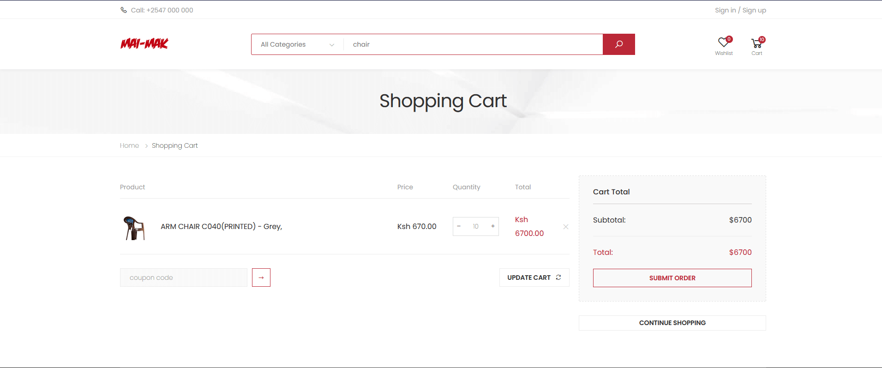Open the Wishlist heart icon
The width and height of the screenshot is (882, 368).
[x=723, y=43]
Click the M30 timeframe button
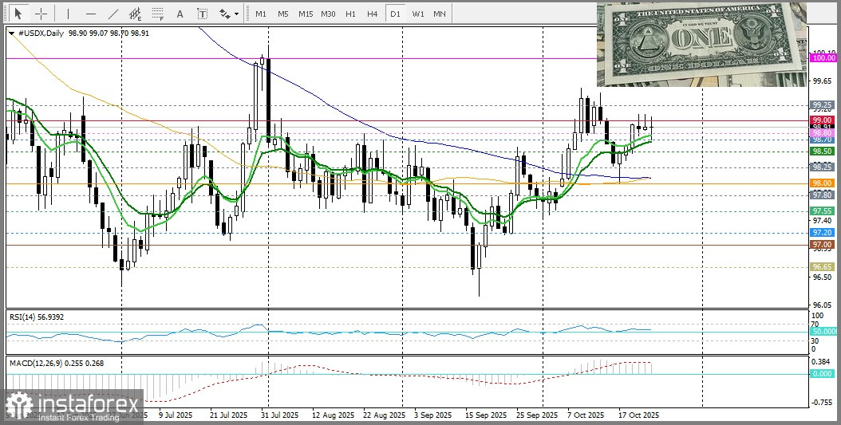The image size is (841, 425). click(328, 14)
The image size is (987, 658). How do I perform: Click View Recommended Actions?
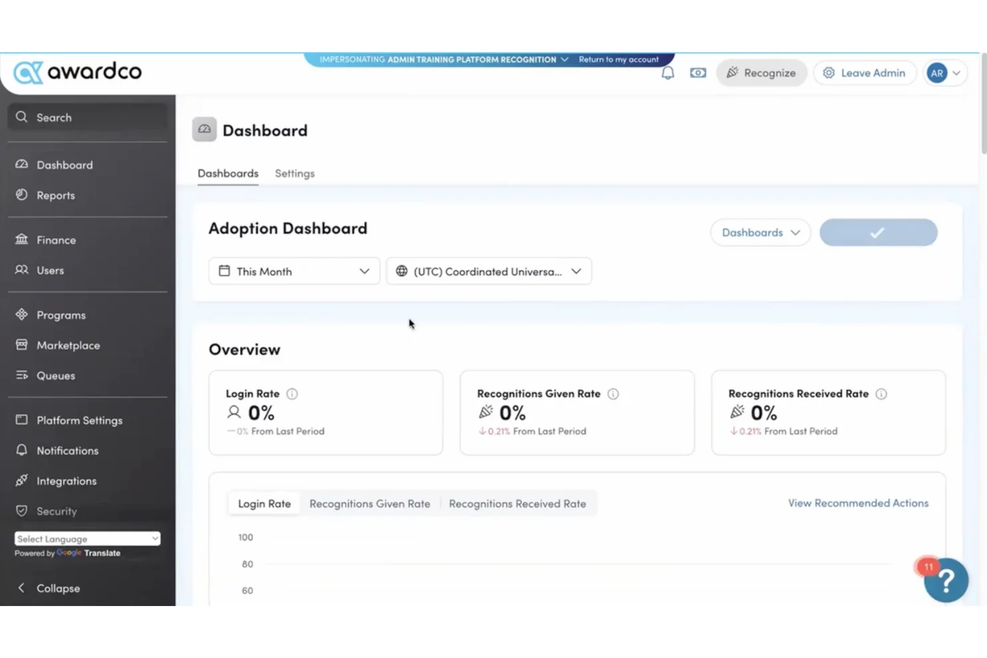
▬▬▬
Each line from the one with "Click the M30 timeframe button" to the last line of the listing should be returned exactly, both ends included, and no picture with them.

Click the M30 timeframe button
The image size is (841, 425). click(328, 14)
The image size is (987, 658). How do I perform: Click View Recommended Actions?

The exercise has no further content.